Sounds like another hack trying to make a few bucks. He knows what he says is going to rile people up and it's exactly what he wants. Either that, or there really *isn't* anything rattling around in there.


----------



## ArtMusic (Jan 5, 2013)

I do actually think that a lot of listeners are fascinated by Mahler - the composer person, with his large scale symphonies and almost fairy tale like biography. They may be wrong of course.


----------



## Weston (Jul 11, 2008)

The same could be said of Beethoven. There is the man and then the legend. Really it could be said of any well known artist. But why then would we sit at home alone and listen to Beethoven (or Mahler or whomever) if there weren't a reason for their stature?


----------



## Mahlerian (Nov 27, 2012)

This one takes the cake for me.

"Brass, lots of brass, incredibly much brass! Even more brass, nothing but brass!--that was the first movement....None the less, the fourth movement is positively the last [a reference to the changed order of the inner movements], and with it Mahler's symphony ends, for all symphonies must end sometime, even if they are as endlessly long as Mahler's Sixth, entitled 'tragic'. And now, heedless of the shrieks of rage of the Mahlerites, a loud, clear, and energetic protest must be made against the corruption of healthy musical sense and taste by performances of this kind in the city where Beethoven, Schubert, Mozart, and Haydn lived and produced their most sublime works....Theater people used to maintain that Mahler was a fine symphonist. Knowledgeable music lovers can now prove that he is not a good symphonist....His melodic invention is minimal, his contrapuntal and thematic elaboration is nil, and many things which look imposing on his scores produce no effect because you don't hear them. The harps with their gissandos and the thrice-divided violas labour in vain to be heard during the assault of the gigantic army of brass, and the insistent and continuous ringing of cow and sheep bells cannot conceal the hopeless emptiness of the Sixth Symphony." - Heinrich Reinhardt


----------



## Triplets (Sep 4, 2014)

Wagner and Liszt had interesting stories, but I can barely tolerate their music. Any critic who thinks people extoll GM for extra musical reasons is truly an ignoramus, as the OP has stated


----------



## GreenMamba (Oct 14, 2012)

Yeah, um, the guy the OP quotes is apparently an anti-Semite who resents Mahler's Jewishness. So I'd say, the bit quoted above isn't even the most ignorant part of the post.

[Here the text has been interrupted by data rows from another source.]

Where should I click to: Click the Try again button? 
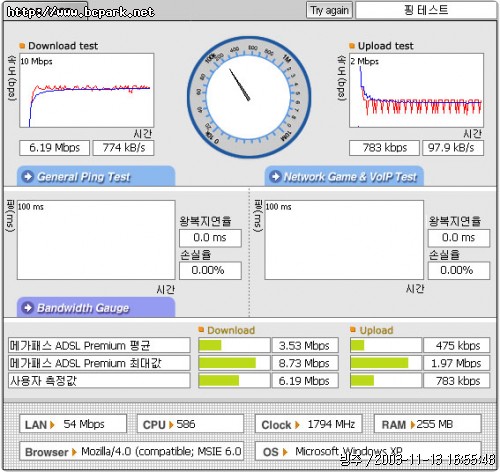pos(329,11)
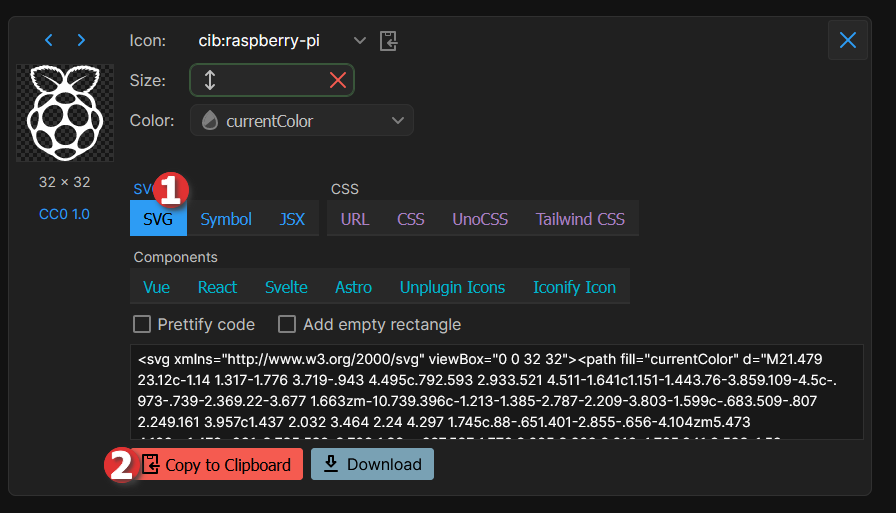Click the copy icon name button
Screen dimensions: 896x513
tap(389, 41)
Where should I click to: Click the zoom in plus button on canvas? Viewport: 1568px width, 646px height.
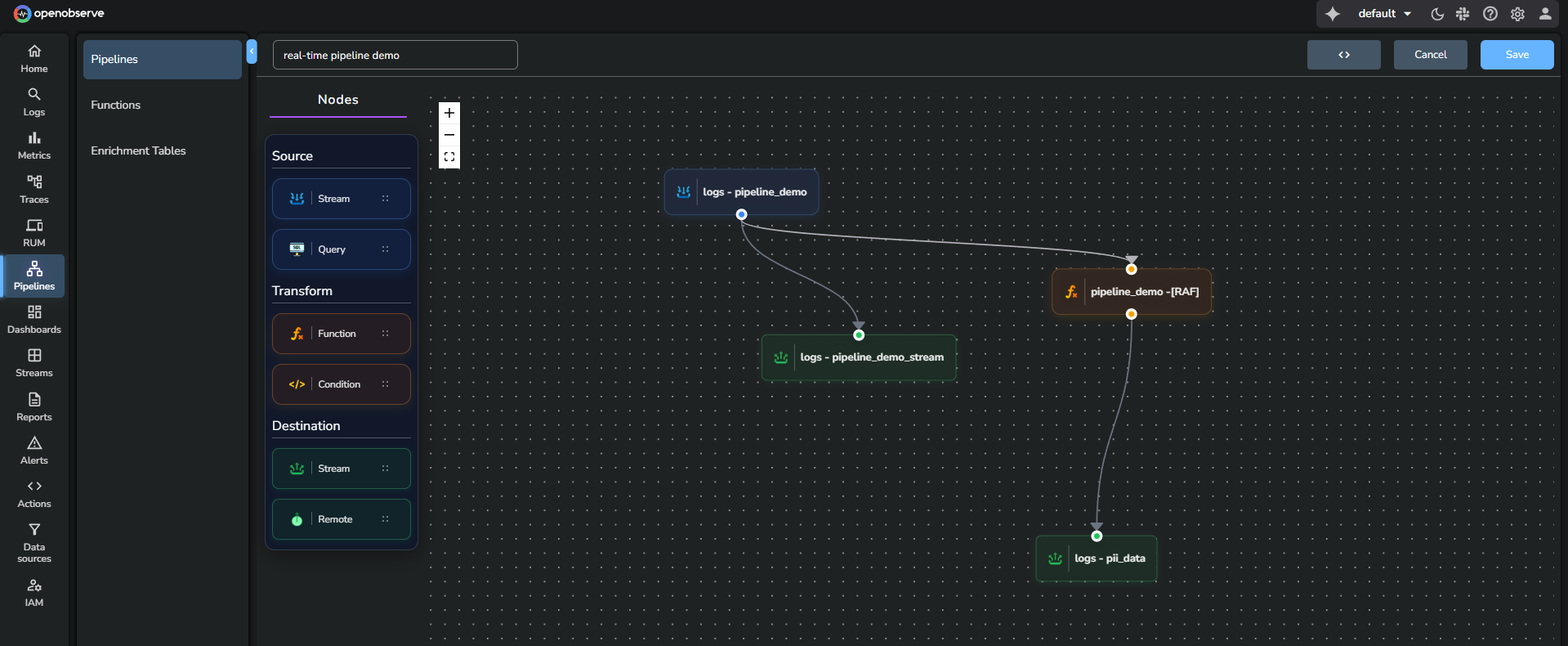[x=449, y=113]
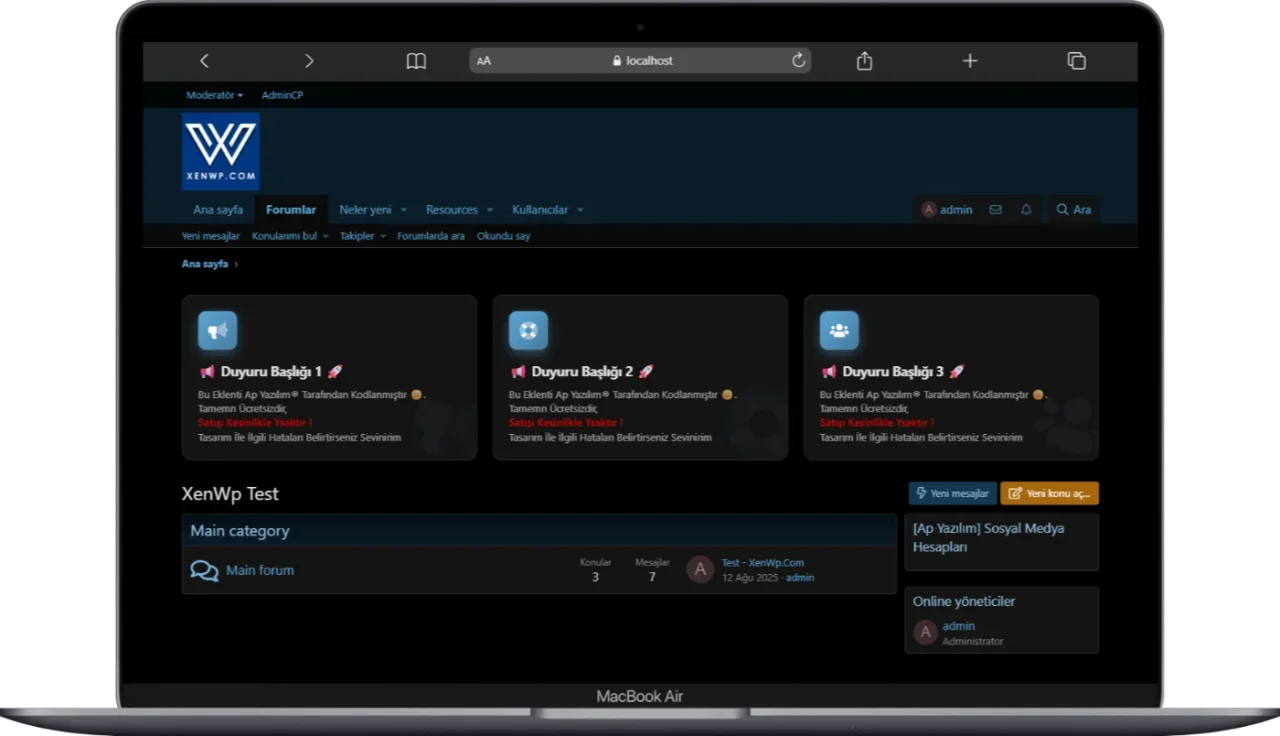This screenshot has height=736, width=1280.
Task: Expand the Kullanıcılar dropdown arrow
Action: pyautogui.click(x=580, y=210)
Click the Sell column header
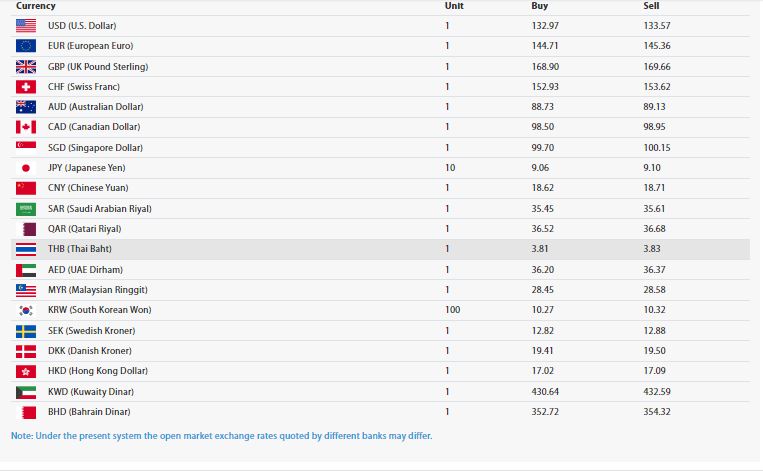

http://www.theoccidentalobserver.net/2010/02/kevin-macdonald-why-is-mahler-so-popular/


----------



## Blake (Nov 6, 2013)

I wish someone would've told me sooner... Maybe I wouldn't have waisted so much time thinking I was actually enjoying myself.


----------



## Mahlerian (Nov 27, 2012)

GreenMamba said:


> Yeah, um, the guy the OP quotes is apparently an anti-Semite who resents Mahler's Jewishness. So I'd say, the bit quoted above isn't even the most ignorant part of the post.
> 
> http://www.theoccidentalobserver.net/2010/02/kevin-macdonald-why-is-mahler-so-popular/


There were some awful remarks made about Mahler in Ernest Ansermet's rambling anti-modern screed "Les fondements de la musique dans la conscience humaine," including that he, like all other Jewish composers, was incapable of truly innovating, so he just stuck together others' accomplishments.


----------



## Woodduck (Mar 17, 2014)

Well, isn't it obvious that Kevin MacDonald employs an army of interviewers who stand outside the doors of concert halls all over the world and ask everyone who leaves a concert of Mahler's music looking pleased whether they really liked the music or whether they just think Gustav was a cool dude?


----------



## GreenMamba (Oct 14, 2012)

Mahlerian said:


> There were some awful remarks made about Mahler in Ernest Ansermet's rambling anti-modern screed "Les fondements de la musique dans la conscience humaine," including that he, like all other Jewish composers, was incapable of truly innovating, so he just stuck together others' accomplishments.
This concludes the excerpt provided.